- WHAT THE TASK REQUIRES:
Exactly as given, repeat all of the entries.

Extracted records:
----------

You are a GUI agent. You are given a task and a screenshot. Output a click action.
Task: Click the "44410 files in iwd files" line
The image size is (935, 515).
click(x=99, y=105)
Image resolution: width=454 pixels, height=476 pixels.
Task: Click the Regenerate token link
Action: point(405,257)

----------

- ANSWER TO THIS EXERCISE:
You are a GUI agent. You are given a task and a screenshot. Output a click action.
Task: Click the "44410 files in iwd files" line
The image size is (935, 515).
click(x=99, y=105)
Image resolution: width=454 pixels, height=476 pixels.
Task: Click the Regenerate token link
Action: point(405,257)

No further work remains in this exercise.